» WHAT NEEDS TO BE DONE: Retype each of the following items verbatim, line for line.

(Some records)
..........
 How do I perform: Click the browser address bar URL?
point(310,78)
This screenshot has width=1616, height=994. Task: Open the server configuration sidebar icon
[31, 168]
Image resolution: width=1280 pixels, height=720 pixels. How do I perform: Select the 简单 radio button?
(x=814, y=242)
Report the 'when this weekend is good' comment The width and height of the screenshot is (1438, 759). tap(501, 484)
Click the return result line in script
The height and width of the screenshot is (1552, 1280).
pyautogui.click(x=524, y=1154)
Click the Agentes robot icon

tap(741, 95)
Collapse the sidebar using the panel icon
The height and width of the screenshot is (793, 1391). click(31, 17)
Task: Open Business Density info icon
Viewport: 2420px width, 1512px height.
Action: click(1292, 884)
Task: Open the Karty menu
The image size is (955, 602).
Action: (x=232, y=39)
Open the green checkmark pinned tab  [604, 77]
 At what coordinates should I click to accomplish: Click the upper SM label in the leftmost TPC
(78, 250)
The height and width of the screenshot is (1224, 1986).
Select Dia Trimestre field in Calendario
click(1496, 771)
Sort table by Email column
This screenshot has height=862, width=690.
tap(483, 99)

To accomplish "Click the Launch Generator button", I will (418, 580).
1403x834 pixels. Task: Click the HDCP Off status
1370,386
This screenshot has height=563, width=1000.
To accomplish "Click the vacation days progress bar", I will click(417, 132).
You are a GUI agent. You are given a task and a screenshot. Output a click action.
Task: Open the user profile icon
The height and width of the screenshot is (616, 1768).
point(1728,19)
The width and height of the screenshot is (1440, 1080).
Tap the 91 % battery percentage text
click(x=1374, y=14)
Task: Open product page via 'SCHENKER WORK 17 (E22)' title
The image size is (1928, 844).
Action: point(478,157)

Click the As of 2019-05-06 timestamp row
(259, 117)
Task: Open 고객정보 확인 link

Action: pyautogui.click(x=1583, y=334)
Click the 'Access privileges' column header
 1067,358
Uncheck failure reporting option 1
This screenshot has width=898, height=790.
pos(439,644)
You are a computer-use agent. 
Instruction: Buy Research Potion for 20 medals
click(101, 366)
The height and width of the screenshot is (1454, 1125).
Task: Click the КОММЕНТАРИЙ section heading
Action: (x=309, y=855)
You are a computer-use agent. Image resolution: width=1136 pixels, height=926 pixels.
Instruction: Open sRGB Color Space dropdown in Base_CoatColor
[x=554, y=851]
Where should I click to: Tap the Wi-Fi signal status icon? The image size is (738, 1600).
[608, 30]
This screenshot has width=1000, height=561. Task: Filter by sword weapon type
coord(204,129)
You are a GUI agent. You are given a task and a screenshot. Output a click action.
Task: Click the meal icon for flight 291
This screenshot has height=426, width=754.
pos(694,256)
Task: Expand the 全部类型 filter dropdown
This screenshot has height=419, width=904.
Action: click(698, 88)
..........
» SOLVED PROBLEM:
 How do I perform: Click the browser address bar URL?
point(310,78)
This screenshot has width=1616, height=994. Task: Open the server configuration sidebar icon
[31, 168]
Image resolution: width=1280 pixels, height=720 pixels. How do I perform: Select the 简单 radio button?
(x=814, y=242)
Report the 'when this weekend is good' comment The width and height of the screenshot is (1438, 759). tap(501, 484)
Click the return result line in script
The height and width of the screenshot is (1552, 1280).
pyautogui.click(x=524, y=1154)
Click the Agentes robot icon

tap(741, 95)
Collapse the sidebar using the panel icon
The height and width of the screenshot is (793, 1391). click(31, 17)
Task: Open Business Density info icon
Viewport: 2420px width, 1512px height.
Action: click(1292, 884)
Task: Open the Karty menu
The image size is (955, 602).
Action: (x=232, y=39)
Open the green checkmark pinned tab  [604, 77]
 At what coordinates should I click to accomplish: Click the upper SM label in the leftmost TPC
(78, 250)
The height and width of the screenshot is (1224, 1986).
Select Dia Trimestre field in Calendario
click(1496, 771)
Sort table by Email column
This screenshot has height=862, width=690.
tap(483, 99)

To accomplish "Click the Launch Generator button", I will (418, 580).
1403x834 pixels. Task: Click the HDCP Off status
1370,386
This screenshot has height=563, width=1000.
To accomplish "Click the vacation days progress bar", I will click(417, 132).
You are a GUI agent. You are given a task and a screenshot. Output a click action.
Task: Open the user profile icon
The height and width of the screenshot is (616, 1768).
point(1728,19)
The width and height of the screenshot is (1440, 1080).
Tap the 91 % battery percentage text
click(x=1374, y=14)
Task: Open product page via 'SCHENKER WORK 17 (E22)' title
The image size is (1928, 844).
Action: point(478,157)

Click the As of 2019-05-06 timestamp row
(259, 117)
Task: Open 고객정보 확인 link

Action: pyautogui.click(x=1583, y=334)
Click the 'Access privileges' column header
 1067,358
Uncheck failure reporting option 1
This screenshot has width=898, height=790.
pos(439,644)
You are a computer-use agent. 
Instruction: Buy Research Potion for 20 medals
click(101, 366)
The height and width of the screenshot is (1454, 1125).
Task: Click the КОММЕНТАРИЙ section heading
Action: (x=309, y=855)
You are a computer-use agent. Image resolution: width=1136 pixels, height=926 pixels.
Instruction: Open sRGB Color Space dropdown in Base_CoatColor
[x=554, y=851]
Where should I click to: Tap the Wi-Fi signal status icon? The image size is (738, 1600).
[608, 30]
This screenshot has width=1000, height=561. Task: Filter by sword weapon type
coord(204,129)
You are a GUI agent. You are given a task and a screenshot. Output a click action.
Task: Click the meal icon for flight 291
This screenshot has height=426, width=754.
pos(694,256)
Task: Expand the 全部类型 filter dropdown
This screenshot has height=419, width=904.
Action: click(698, 88)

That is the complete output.